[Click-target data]
------------------------------------

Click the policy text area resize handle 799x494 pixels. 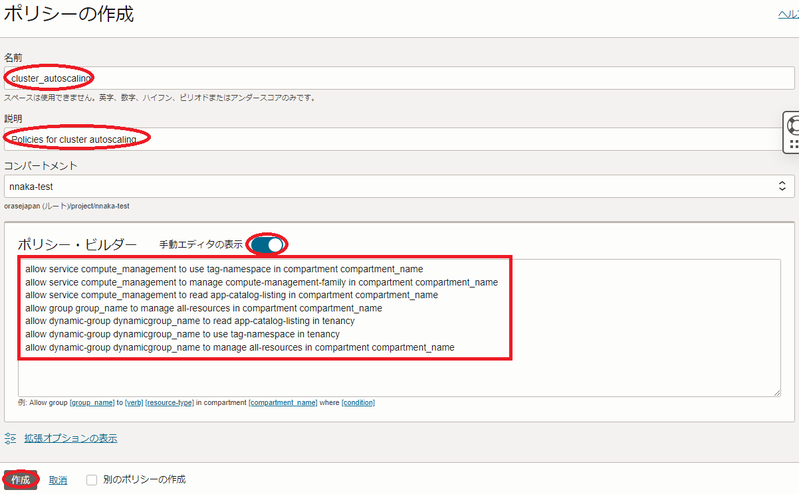click(776, 393)
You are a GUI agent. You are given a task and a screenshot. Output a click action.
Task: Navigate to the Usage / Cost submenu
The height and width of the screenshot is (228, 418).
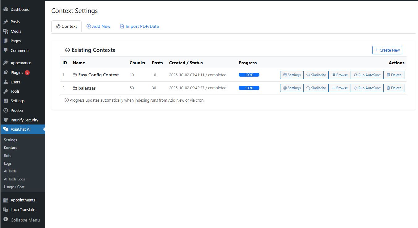point(14,187)
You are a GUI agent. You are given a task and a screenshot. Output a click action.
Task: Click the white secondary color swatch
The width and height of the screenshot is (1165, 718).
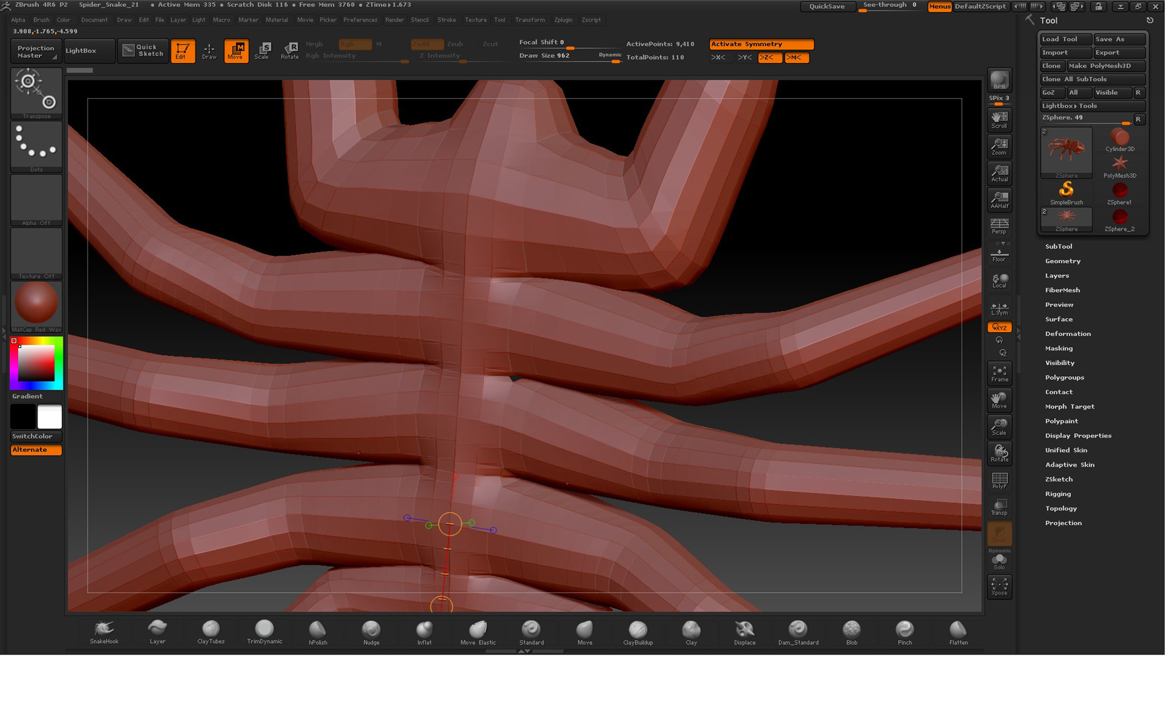(x=50, y=417)

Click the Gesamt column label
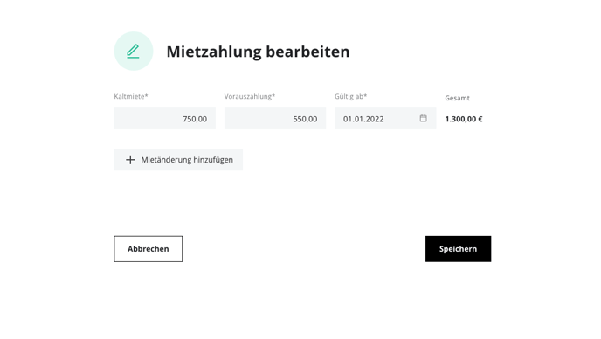coord(457,98)
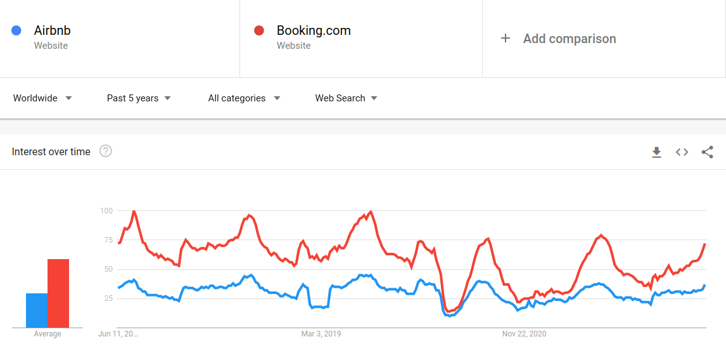The width and height of the screenshot is (726, 351).
Task: Open the All categories dropdown
Action: coord(245,98)
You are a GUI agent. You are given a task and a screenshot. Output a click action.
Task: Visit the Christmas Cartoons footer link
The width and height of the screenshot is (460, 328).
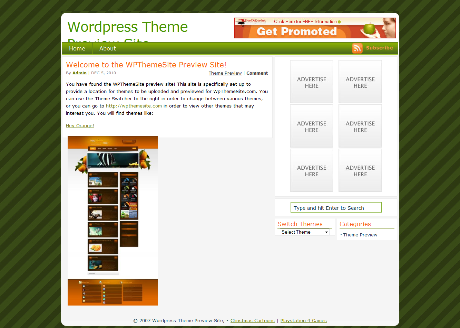(252, 321)
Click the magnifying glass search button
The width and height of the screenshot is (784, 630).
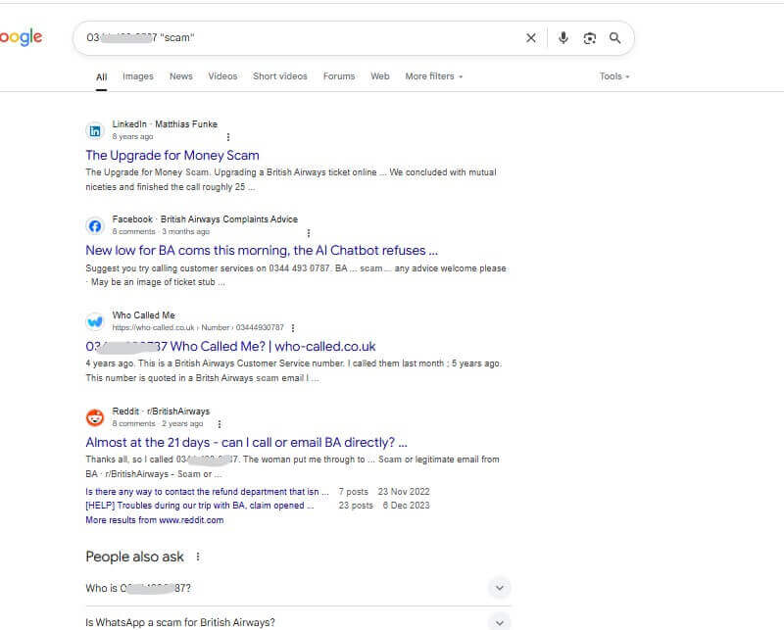(x=615, y=38)
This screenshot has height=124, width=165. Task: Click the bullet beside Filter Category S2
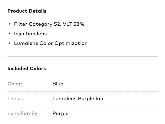(x=9, y=24)
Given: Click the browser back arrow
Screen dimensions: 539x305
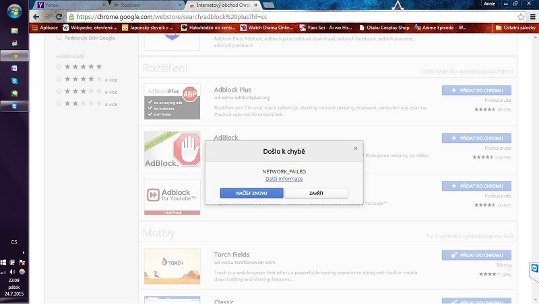Looking at the screenshot, I should tap(36, 16).
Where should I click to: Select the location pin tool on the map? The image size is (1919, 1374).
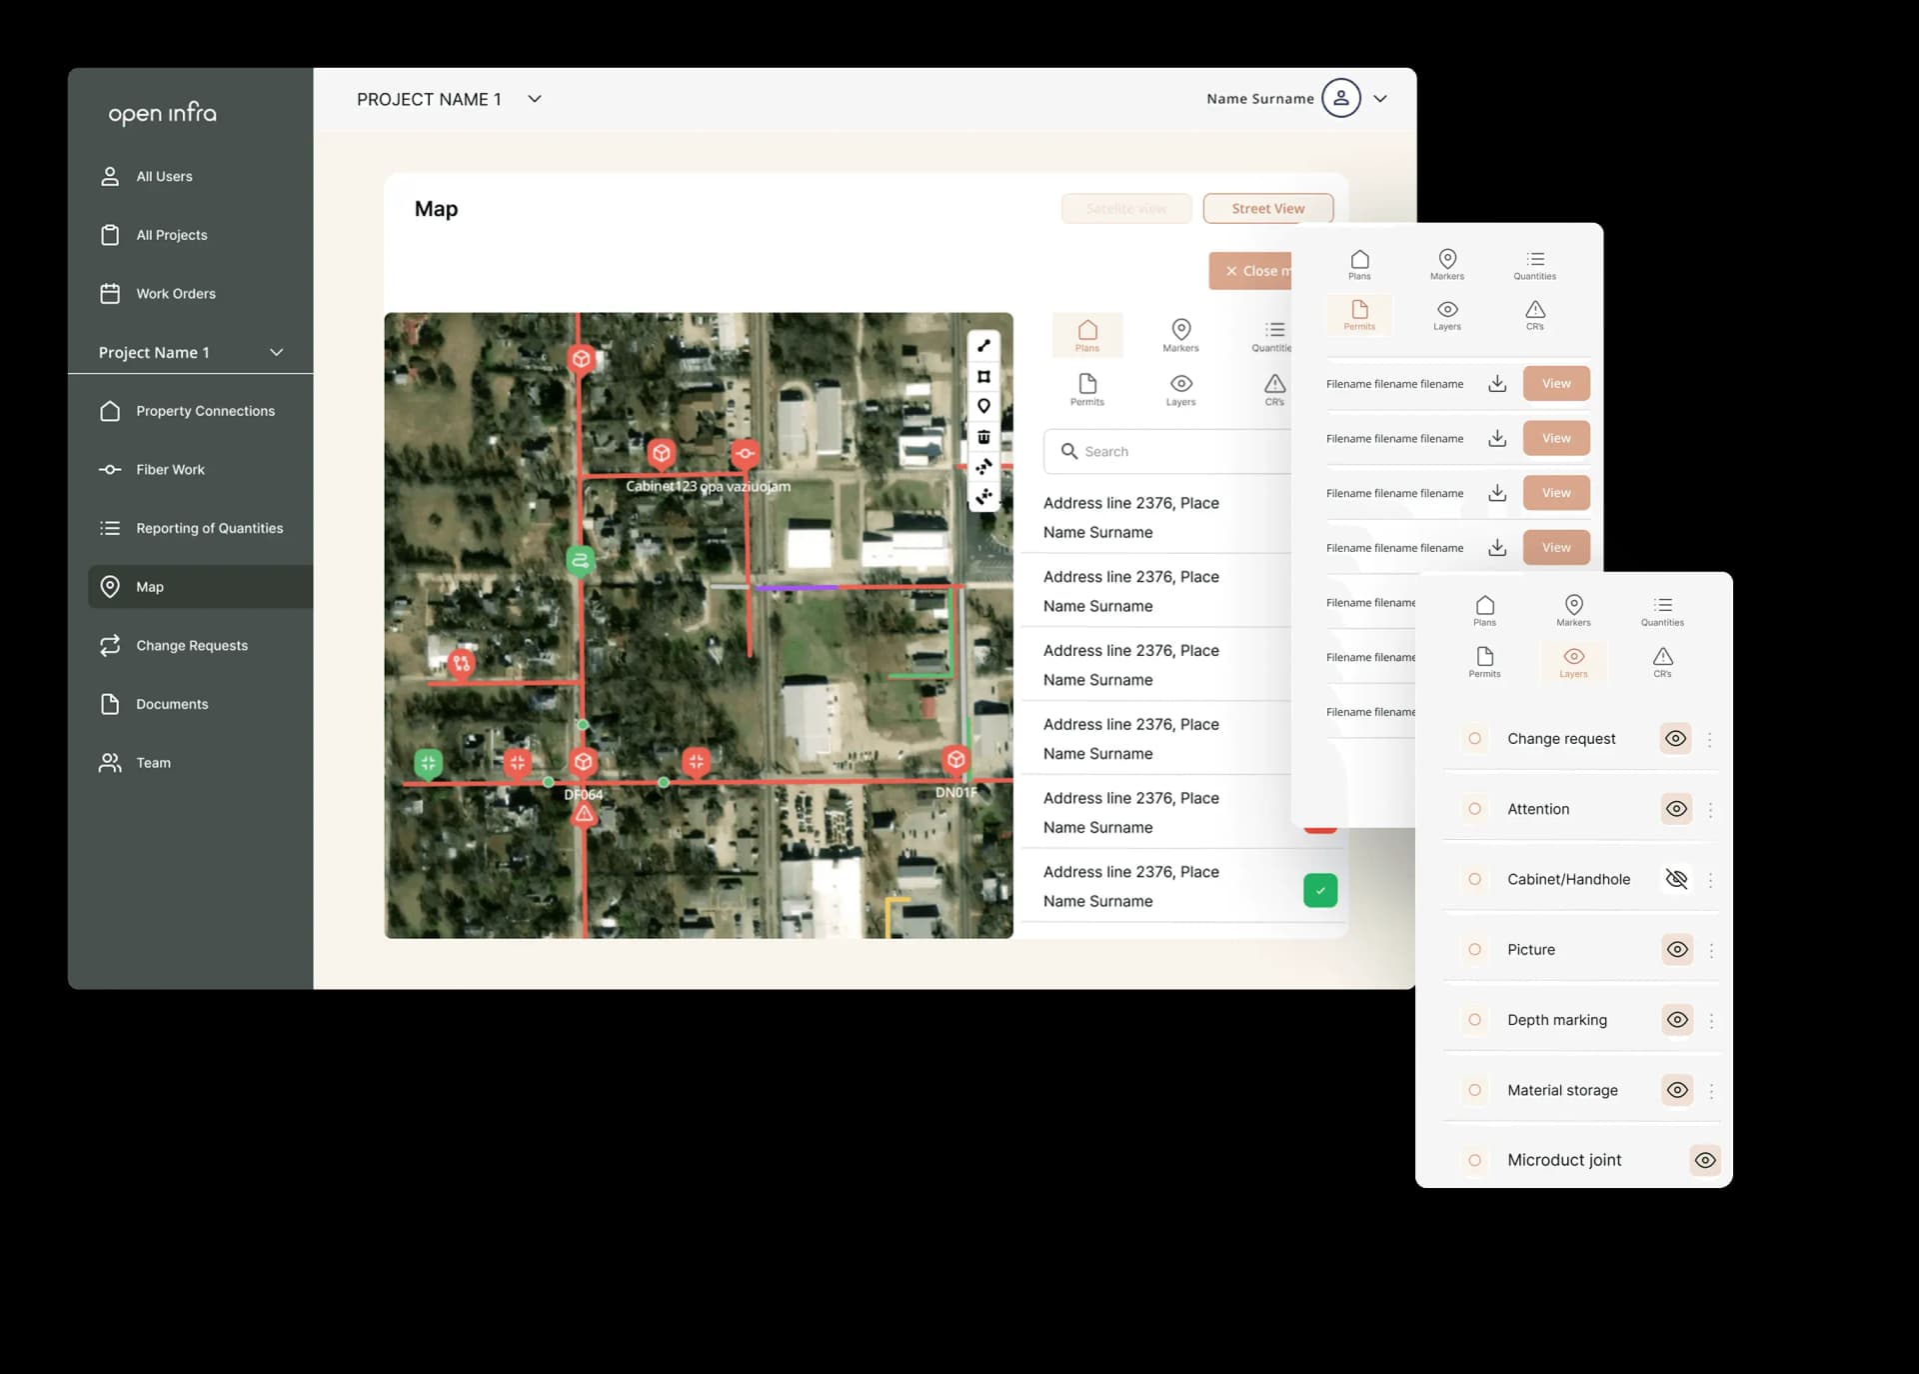click(x=983, y=406)
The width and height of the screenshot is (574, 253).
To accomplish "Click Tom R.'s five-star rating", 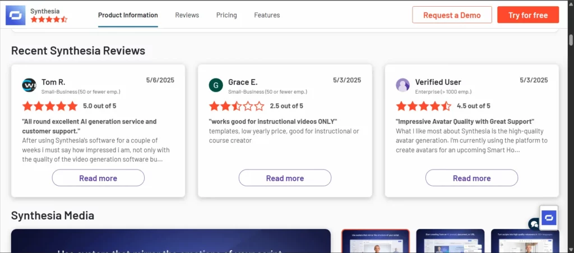I will coord(50,106).
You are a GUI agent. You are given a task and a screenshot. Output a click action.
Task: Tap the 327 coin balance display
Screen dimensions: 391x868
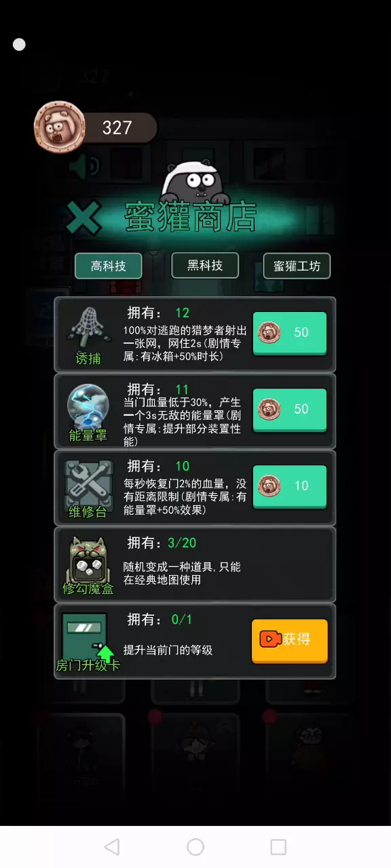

------------------------------------

WHAT YOU WILL DO: Count the lines in the listing above that contain the word "dimensions", and give only the number.

FINAL RESULT: 2